Nous sommes tous d’accord, je pense, pour dire que la plupart des gens s’accordent à dire que la population se célèbre. Notre société nous dit de faire quelque chose de nous-mêmes. Ces projets créatifs devraient représenter des avancées plutôt que des retraites par rapport aux conditions actuelles. Nous devrions nous fixer des objectifs ambitieux et rassembler les ressources pour les atteindre. Les obstacles, y compris les blocages les plus graves, ne sont que des questions à anticiper et à surmonter.

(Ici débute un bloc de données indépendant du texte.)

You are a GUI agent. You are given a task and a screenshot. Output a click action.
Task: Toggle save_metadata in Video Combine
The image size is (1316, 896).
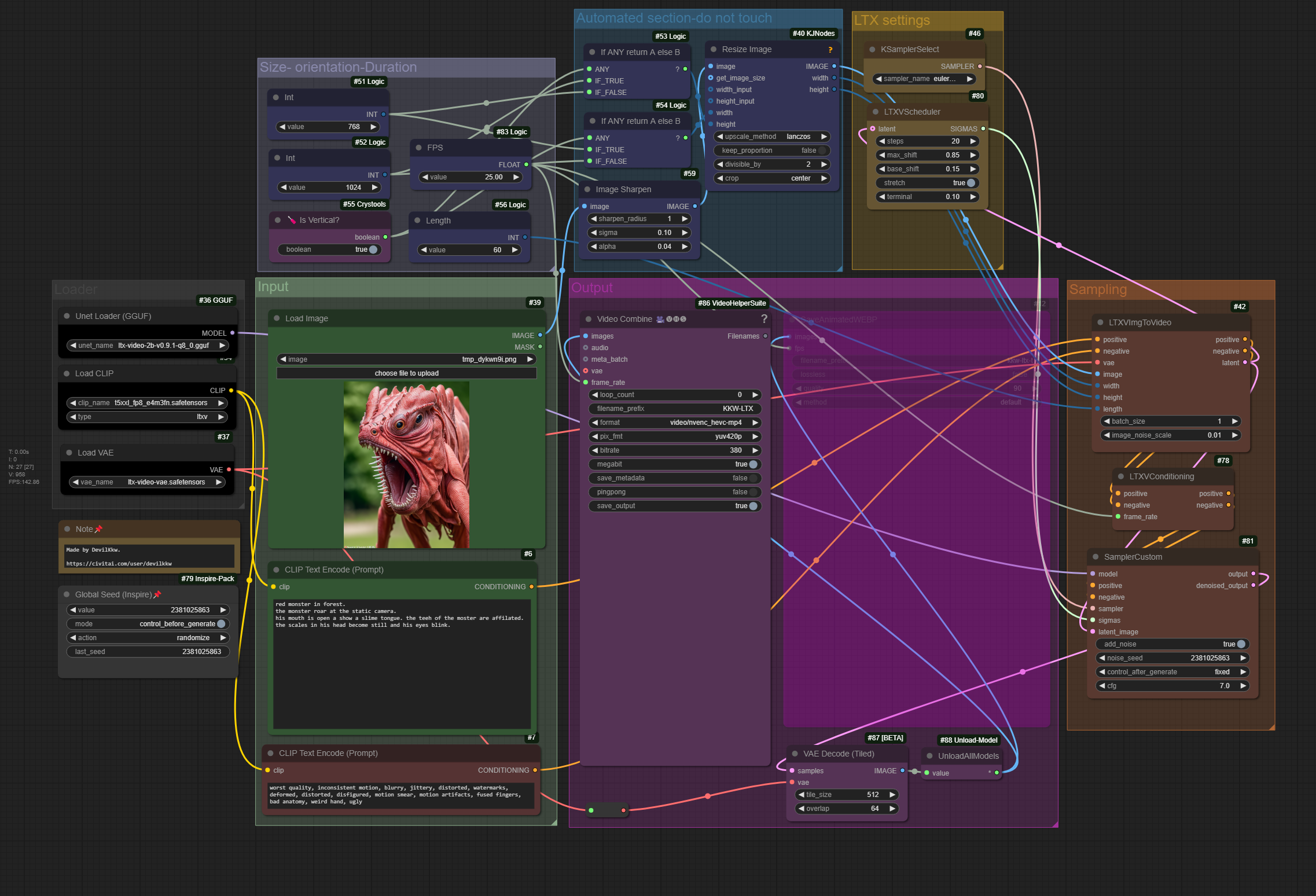752,478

En cas de chute ou de défaite, soyons «« résilients ». Après tout, notre credo est le même, la vie porte sur le voyage ou la quête plutôt que sur la destination. Optez pour l’or! Simplement fais-le! Sois tout ce que tu peux être! Go Big ou Go Home!

Sans doute, il y a beaucoup à dire pour cette vision de la vie en tant que création de soi. Qui critiquerait les enfants pour avoir de grands rêves ˗ ou le reste d’entre nous pour poursuivre nos ambitions plus modestes? Au début de David Copperfield, Dickens demanda si son jeune protagoniste serait le héros de sa propre histoire ou si quelqu’un d’autre détiendrait ce statut. Pour notre part, nous voulons être ces personnages centraux qui vont des endroits et font des choses, sinon ils orientent le monde à leurs propres fins. On ne vit qu’une fois!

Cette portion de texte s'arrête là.